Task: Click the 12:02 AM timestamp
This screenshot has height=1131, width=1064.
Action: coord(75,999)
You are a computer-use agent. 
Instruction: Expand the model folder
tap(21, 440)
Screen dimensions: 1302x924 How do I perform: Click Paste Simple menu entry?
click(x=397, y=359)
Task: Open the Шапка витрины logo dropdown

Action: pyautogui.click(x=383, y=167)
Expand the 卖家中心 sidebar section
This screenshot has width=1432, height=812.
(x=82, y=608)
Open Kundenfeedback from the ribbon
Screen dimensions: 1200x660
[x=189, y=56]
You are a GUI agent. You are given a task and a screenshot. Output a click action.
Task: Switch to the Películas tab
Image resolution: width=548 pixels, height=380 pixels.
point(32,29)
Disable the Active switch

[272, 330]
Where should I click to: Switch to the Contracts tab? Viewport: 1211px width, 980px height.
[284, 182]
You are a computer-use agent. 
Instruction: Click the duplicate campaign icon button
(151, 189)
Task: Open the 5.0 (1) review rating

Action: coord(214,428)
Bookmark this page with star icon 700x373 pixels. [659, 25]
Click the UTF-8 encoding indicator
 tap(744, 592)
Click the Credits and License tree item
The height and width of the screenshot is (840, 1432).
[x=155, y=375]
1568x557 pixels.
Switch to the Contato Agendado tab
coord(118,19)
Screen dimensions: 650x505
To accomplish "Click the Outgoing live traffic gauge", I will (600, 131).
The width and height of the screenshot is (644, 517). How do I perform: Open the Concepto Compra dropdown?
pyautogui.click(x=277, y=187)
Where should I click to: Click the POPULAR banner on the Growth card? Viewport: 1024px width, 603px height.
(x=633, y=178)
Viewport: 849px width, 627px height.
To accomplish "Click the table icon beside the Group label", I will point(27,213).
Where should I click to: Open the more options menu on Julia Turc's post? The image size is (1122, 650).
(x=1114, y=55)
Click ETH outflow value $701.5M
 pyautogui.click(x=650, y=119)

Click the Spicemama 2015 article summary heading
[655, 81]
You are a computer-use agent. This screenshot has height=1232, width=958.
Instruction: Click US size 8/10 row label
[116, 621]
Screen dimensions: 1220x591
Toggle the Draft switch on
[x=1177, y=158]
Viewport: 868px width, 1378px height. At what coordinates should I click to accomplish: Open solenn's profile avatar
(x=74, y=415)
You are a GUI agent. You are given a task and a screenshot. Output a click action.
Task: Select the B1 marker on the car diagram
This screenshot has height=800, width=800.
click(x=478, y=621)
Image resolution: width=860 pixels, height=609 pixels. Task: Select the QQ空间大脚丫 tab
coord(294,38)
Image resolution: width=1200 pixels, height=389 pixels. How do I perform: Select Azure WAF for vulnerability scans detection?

◇ ◇ ◇ ◇ ◇ ◇ ◇

ASSIGNED TASK -
Where a line of the material above holds the string "will", copy that line.

RESPONSE -
To accomplish "Click the Outgoing live traffic gauge", I will (600, 131).
To accomplish "Click the table icon beside the Group label", I will point(27,213).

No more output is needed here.